With our Chief Minister standing by his decision to forgive his vandalising protege Aidan Bruford, and with reports that “Stanhope=Dickhead” graffiti was spreading around the city (in reference to an exciting stoush Our Brave Leader had in Darwin, as reported by the Canberra Times), here at the RiotACT we thought this would be a good time to present a little how-to guide to stencil spray painting so that you too can join the fast-tracked political elites.
(Why stencils? Because they’re very very fast, no need to be worrying about your spelling while watching for blue lights.)
Below follows a quick guide, in words and pictures, and in a short time you too can be prowling public spaces in the small hours of the morning, and legging it before the police turn up. Having said that, here at RiotACT we think you should ask permission of the wall’s owner first (try Ainslie shops, I think they’d be amenable to this one).
[Note: The Chief Minister finally did accept Aidan’s resignation, as reported here.]
To start with we recommend you open a beer, everything is more fun with beer.
Then you need to go to your favourite website.
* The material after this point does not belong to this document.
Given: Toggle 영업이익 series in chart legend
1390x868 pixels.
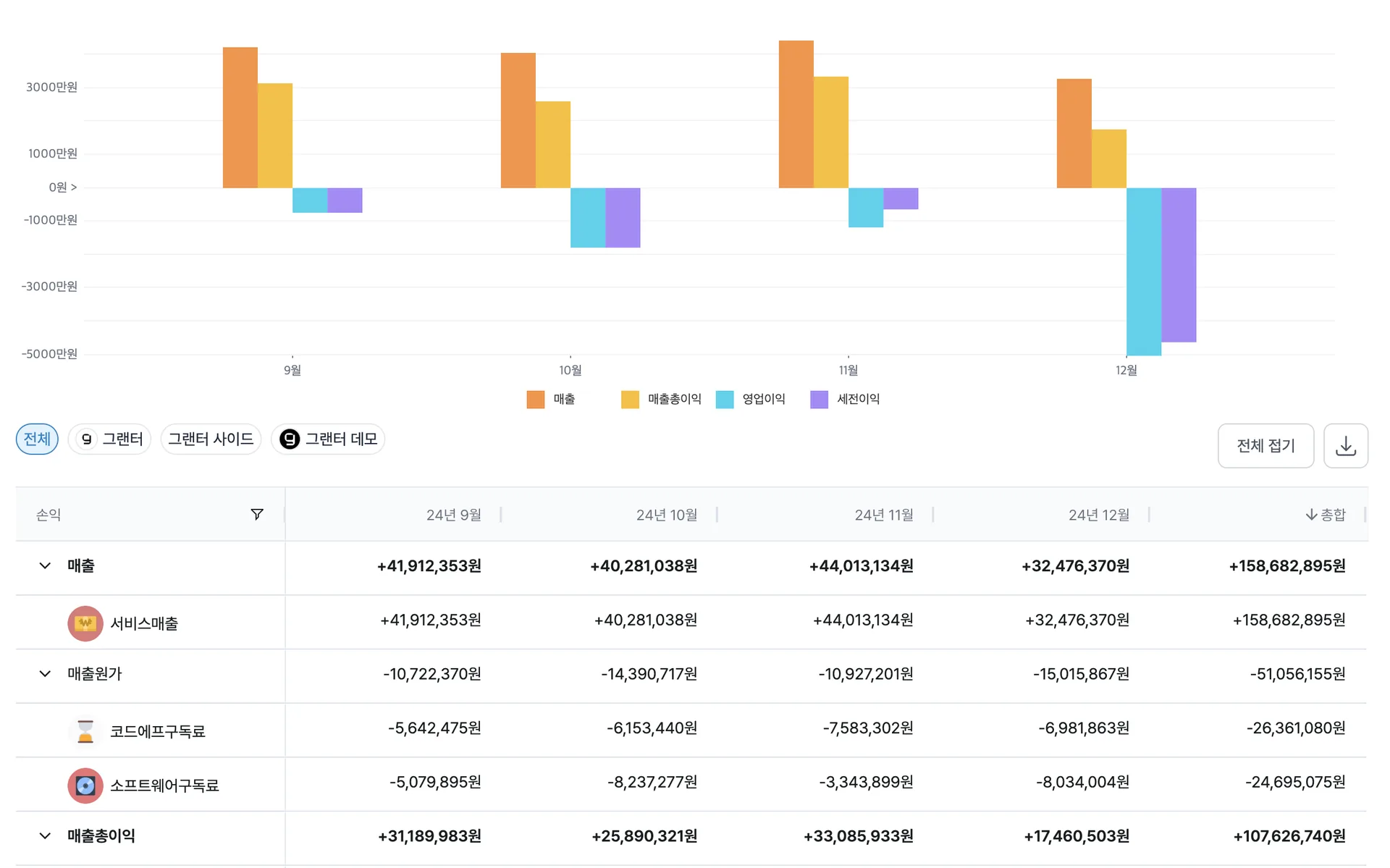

Once you’re bored there come back here to RiotACT.
Download the stencil (or make your own if you can do better – shouldn’t be that hard – in the next little while I hope to get access to the one we actually used)
Print the puppy out to paper (stunning Brumbies nails not required)
Secure it to some thick card or thin plastic, then cut away the letters using a sharp object. We used a scalpel but a box-cutter, razor, switchblade, or shiv should work just as well.
You need to exercise particular care, our team worked in relays.
Once that’s done you’re going to need some cheap spraypaint from the hardware store (kids you’ll need to get your parents to buy this, no matter how strongly you feel about this cause, stealing is wrong).
Armed with the tools it is but the work of a moment to spread your message.
The finished product should look something like this:
So there you have it folks, how to join in the pastimes of the political elites in just a few easy steps.
You could get hundreds of these across town in a short night’s work if you’re quick on your toes.
Here at RiotACT however we must insist that you seek the permission of the wall’s owner before doing this. Otherwise we will never forgive you.
The Chief Minister and Attoney-General, on the other hand, is a far more forgiving man.